As climate science, alternative fuels and technologies advance, we will be considering ways to refine and adjust our science-based CO2 targets in future updates – for example, how best to factor in emissions other than CO2 – and how best to recognize the fact that to address climate change, cost-effective actions across different economic sectors are needed.

At Ford, we believe that collective efforts and a holistic approach to the challenges of climate change are essential. This is why we are focused on collaboration and engagement – working with other sectors, including fuel providers, utilities and even cities – to develop the most efficient solutions. At the same time, we will continue to invest in facilities, products and infrastructure that go beyond today’s business models and help create a sustainable future.

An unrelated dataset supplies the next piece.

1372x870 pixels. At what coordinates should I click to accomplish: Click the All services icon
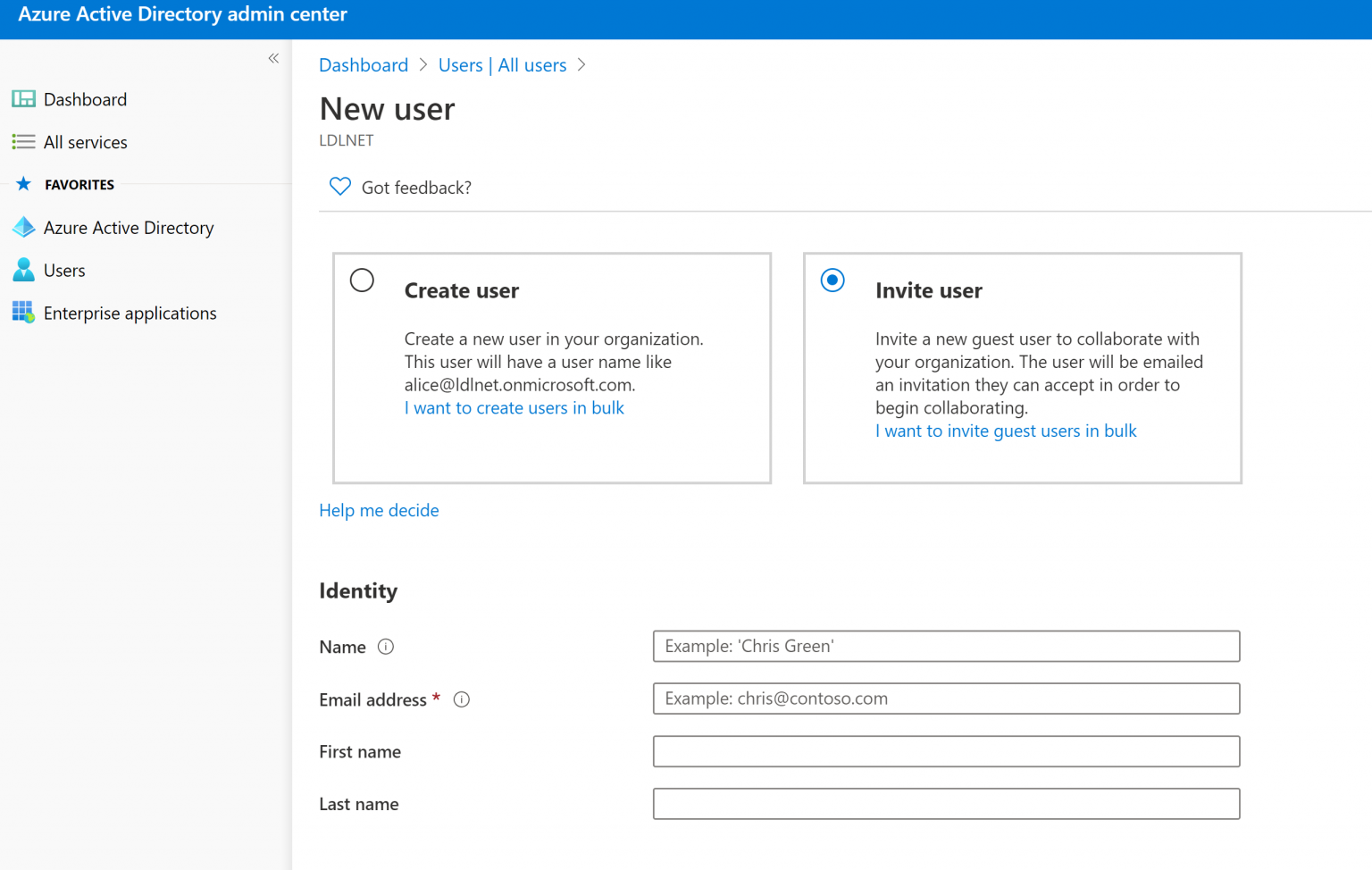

  1. E. Dlugokencky and P. Tans, NOAA/ESRL accessed May 2017.
  2. IPCC (2014) Climate Change 2014: Mitigation of Climate Change. Figure 6.5.
  3. IPCC (2014) Climate Change 2014: Mitigation of Climate Change. Chapter 6 and Table 6.3.
  4. “Figure 6.13 | Changes in global temperature for the scenario categories above 1850–1900 reference level as calculated by MAGICC. (Observed temperatures in the 1985–2006 period were about 0.61 deg C above the reference level – see e.g. WG1 Table SPM.2). Panel a) shows temperature increase relative reference as calculated by MAGICC (10th to 90th percentile for median MAGICC outcomes)...”.
  5. We note that, while the glide paths can provide a framework for assessing regulatory proposals at a high level, our ability to comply with specific GHG regulations hinges on the details of the regulatory program in the context of the relevant market.
  6. S.L. Winkler, T.J. Wallington, H. Maas and H. Hass, “Light-Duty Vehicle CO2 Targets Consistent with 450 ppm CO2 Stabilization,” Environ. Sci. Technol. (2014).
  7. Ibid.
  8. The E.U. and China glide paths were developed based on the New European Driving Cycle (NEDC), and the North America and Latin America glide paths were developed based on the Federal Test Procedure (FTP), which are the testing requirements used by governments in these regions to assess the emission levels of car engines and/or fuel economy in light-duty vehicles.
  9. IEA. Energy Technology Perspectives 2016. OECD/IEA, Paris (2016).
  10. United Nations, Paris Agreement, 2015, FCCC/CP/2015/L.9/Rev.1, downloaded February 9th, 2016.
  11. A. Elgowainy, J. Han, J. Ward, F.Joseck, D. Gohlke, A. Lindauer, T. Ramsden, M. Biddy, M. Alexander, S. Barnhart, I. Sutherland, L. Verduzco, T.J. Wallington, “Cradle-to-Grave Lifecycle Analysis of U.S. Light Duty Vehicle-Fuel Pathways: A Greenhouse Gas Emissions and Economic Assessment of Current (2015) and Future (2025–2030) Technologies,” Argonne National Laboratory Report ANL ESD -16/7 (2016).